Fazoli’s operates 213 restaurants now, 11 fewer than a decade ago, even though average unit volumes are more than 20% higher, according to data from Restaurant Business sister company Technomic.
Howard, however, believes the pandemic has changed the company’s trajectory. After the chain’s same-store sales plunged after the outset of the dining room closures a year ago, they began to return, hit the teens in the summer and have been accelerating this year. “We’ve been on fire,” he said. “We’re shattering every record.”
“The pandemic has forever changed our AUVs,” he added.
Fazoli’s has been aggressively remodeling its restaurants, even through the pandemic. And with dine-in service curbed or stopped altogether the chain had employees with tablets taking orders in the drive-thru—where it also handed out breadsticks. “We just went car to car to car,” Howard said.
The chain is now aggressively pushing new units—especially conversions. The chain is offering free royalties and franchise fees in the first year of operation for conversions, an incentive that helped generate the new franchise agreements so far this year. It has signed 20 new agreements over the past year, a record number for the brand.
Howard said two franchisees have recently been able to open in converted units, one a former Pizza Hut and another a former Steak n Shake. Both cost $300,000 for the operator to open. “If you have a good year, you can get a return on your investment in year one,” Howard said. “I’m all amped up.”
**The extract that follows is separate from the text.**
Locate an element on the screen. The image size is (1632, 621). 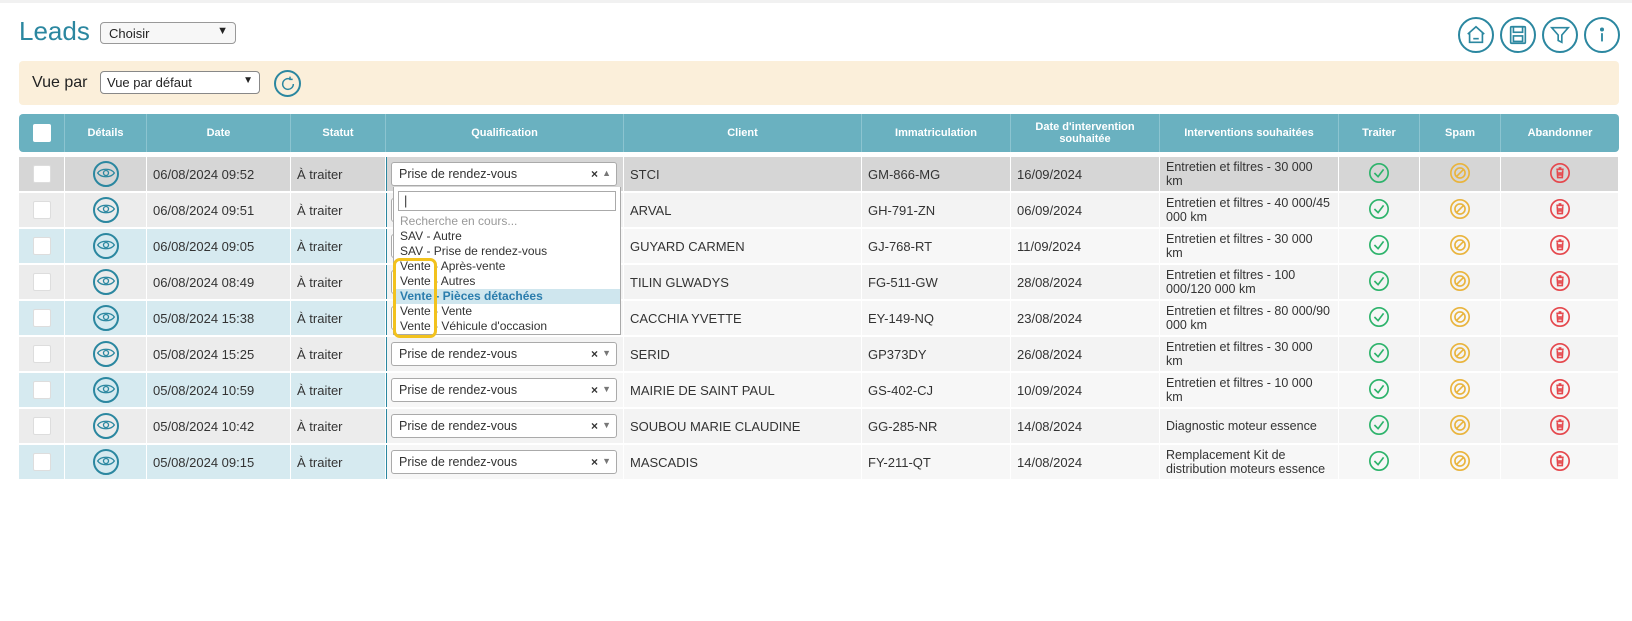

Howard acknowledges that what happened in March is in part a phenomenon of stimulus payments. But he is confident that the company will come out of this stronger. The chain expects to complete the bulk of its remodel program this year, and the new units will get the company growing again, for the first time in years.
“It’s a completely different brand,” Howard said. “We’re taking a 30-year-old brand and doing a complete remodel. Given its history, that’s a big accomplishment. And now we’re getting the company growing again.”